Provided records below:

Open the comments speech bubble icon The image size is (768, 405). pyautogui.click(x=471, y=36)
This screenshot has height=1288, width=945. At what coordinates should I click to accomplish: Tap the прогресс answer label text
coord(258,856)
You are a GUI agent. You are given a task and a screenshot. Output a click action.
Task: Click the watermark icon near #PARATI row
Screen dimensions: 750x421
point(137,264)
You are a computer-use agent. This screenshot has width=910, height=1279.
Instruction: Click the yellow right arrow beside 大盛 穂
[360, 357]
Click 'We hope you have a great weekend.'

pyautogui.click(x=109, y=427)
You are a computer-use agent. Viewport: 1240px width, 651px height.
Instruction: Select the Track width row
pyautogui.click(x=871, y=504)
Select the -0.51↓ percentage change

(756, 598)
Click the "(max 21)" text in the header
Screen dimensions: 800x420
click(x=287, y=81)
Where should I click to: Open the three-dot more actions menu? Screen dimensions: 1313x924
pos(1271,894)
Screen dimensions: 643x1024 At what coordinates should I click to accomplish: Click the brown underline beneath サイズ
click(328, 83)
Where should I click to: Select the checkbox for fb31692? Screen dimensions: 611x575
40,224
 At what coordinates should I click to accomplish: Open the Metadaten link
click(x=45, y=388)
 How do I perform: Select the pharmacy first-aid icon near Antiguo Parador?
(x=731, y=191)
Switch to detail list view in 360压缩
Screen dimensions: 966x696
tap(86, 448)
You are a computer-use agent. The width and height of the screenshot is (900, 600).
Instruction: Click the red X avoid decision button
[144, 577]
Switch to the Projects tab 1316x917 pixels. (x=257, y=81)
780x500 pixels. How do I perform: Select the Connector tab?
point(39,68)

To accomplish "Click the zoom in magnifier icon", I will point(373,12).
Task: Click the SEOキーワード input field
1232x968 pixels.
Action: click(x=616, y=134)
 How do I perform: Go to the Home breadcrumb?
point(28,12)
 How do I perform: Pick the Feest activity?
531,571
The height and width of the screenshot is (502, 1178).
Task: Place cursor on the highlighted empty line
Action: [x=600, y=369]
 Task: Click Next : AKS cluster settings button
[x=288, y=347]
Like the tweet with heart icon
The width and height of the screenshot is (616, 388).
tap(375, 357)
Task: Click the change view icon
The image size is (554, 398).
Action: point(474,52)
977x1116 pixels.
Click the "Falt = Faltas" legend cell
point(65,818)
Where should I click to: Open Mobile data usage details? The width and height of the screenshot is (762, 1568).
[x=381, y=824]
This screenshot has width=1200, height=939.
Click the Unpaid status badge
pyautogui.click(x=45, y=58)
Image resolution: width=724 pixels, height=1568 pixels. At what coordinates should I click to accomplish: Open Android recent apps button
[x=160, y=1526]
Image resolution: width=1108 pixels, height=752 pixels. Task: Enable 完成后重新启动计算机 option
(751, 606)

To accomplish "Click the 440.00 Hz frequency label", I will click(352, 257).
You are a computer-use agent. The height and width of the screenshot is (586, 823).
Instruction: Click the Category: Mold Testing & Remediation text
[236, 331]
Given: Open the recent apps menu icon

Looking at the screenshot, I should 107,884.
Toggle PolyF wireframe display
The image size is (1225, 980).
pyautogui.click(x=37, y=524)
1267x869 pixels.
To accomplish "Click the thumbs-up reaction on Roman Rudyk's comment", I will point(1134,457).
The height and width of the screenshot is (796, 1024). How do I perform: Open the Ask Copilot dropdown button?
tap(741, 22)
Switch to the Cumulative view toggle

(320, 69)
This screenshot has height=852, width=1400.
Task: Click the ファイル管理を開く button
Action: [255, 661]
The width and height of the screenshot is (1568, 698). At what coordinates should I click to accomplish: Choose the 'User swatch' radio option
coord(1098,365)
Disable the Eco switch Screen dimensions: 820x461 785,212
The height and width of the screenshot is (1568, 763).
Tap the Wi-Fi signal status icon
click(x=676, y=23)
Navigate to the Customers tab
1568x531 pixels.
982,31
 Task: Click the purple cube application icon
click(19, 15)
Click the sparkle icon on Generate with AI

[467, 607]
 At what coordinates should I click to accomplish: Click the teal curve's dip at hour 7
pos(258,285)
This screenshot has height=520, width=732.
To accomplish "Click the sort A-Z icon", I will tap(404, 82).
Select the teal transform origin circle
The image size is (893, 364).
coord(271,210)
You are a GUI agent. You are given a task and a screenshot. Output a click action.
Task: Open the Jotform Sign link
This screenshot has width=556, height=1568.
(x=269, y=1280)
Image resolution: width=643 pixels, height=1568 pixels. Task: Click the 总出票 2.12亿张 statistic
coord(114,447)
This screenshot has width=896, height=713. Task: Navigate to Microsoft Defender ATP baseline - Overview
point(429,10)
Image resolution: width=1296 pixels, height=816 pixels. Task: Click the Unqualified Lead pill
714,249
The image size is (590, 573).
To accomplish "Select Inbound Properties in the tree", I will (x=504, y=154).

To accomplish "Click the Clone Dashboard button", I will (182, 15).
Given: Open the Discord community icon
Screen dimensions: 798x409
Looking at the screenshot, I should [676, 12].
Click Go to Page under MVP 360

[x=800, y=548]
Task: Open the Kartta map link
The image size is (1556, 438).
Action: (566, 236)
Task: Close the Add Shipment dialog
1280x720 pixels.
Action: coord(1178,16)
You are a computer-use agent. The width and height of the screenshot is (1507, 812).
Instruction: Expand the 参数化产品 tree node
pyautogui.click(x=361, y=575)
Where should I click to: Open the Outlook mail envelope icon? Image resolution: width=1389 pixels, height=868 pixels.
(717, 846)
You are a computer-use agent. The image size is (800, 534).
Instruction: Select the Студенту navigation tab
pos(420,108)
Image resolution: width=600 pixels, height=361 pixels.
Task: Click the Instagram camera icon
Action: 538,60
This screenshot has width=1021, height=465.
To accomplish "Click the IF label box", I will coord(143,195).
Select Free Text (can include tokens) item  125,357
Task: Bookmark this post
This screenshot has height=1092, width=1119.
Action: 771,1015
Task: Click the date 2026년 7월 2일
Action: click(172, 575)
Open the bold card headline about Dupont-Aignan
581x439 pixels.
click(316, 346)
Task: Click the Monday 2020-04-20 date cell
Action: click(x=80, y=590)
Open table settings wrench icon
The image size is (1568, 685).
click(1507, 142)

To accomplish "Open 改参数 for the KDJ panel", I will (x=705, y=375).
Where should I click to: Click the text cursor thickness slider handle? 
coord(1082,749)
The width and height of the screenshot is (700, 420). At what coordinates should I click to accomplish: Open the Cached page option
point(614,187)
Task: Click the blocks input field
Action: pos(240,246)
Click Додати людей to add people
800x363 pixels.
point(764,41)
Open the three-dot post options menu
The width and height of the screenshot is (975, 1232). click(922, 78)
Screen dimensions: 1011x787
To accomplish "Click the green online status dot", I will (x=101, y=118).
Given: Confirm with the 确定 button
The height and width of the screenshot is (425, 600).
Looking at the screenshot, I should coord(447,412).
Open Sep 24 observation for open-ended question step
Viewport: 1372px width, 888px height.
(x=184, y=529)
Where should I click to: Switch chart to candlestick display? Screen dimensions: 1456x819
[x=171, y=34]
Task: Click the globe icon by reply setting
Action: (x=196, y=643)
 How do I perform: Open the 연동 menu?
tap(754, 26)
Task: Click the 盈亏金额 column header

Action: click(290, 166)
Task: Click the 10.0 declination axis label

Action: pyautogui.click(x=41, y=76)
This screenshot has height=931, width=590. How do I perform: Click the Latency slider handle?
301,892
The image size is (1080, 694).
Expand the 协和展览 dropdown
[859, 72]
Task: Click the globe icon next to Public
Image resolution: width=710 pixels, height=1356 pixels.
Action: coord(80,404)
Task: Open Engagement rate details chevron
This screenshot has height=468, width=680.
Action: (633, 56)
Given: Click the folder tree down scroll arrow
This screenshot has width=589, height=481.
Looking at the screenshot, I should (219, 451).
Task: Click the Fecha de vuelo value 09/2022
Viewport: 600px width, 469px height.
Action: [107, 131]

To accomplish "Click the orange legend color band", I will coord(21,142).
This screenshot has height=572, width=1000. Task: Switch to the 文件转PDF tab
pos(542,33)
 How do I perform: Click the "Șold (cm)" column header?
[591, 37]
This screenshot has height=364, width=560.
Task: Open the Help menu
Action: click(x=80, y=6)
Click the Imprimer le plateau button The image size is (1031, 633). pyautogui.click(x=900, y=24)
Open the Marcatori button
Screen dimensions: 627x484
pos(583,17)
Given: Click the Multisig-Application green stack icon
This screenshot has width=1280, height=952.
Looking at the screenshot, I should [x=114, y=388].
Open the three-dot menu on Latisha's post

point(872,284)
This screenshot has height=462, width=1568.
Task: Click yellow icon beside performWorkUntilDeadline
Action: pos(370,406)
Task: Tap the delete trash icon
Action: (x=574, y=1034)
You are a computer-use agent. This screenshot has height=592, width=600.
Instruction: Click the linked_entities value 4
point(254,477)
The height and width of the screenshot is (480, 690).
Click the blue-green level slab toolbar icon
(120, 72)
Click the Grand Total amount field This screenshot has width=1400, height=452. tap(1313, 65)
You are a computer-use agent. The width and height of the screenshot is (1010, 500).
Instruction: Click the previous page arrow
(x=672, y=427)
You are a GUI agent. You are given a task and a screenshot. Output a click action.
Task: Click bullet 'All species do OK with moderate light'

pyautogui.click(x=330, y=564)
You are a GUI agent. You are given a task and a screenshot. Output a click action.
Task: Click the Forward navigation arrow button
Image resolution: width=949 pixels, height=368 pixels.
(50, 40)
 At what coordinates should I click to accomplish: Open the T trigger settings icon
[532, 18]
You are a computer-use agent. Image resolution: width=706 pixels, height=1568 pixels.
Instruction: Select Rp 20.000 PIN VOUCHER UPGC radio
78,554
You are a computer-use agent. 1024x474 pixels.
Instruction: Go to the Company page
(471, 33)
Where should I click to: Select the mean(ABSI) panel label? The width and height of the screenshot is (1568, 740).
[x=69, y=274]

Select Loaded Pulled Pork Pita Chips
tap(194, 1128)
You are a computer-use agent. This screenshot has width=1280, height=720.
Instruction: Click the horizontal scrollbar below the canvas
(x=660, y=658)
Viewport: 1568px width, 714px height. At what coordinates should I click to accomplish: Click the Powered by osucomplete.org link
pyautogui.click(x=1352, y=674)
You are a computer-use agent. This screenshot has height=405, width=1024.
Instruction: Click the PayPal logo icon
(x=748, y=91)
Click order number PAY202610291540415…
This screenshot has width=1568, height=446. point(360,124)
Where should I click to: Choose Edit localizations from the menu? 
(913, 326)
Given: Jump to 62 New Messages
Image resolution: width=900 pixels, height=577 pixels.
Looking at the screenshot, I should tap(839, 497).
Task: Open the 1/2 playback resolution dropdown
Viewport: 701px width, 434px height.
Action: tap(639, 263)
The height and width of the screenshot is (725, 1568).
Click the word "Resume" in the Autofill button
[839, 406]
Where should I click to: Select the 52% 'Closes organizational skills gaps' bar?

End of Provided records.

__Task prompt__: Across all the entries, count the lines that contain "will", and state nothing but the total.

__Result below__: 10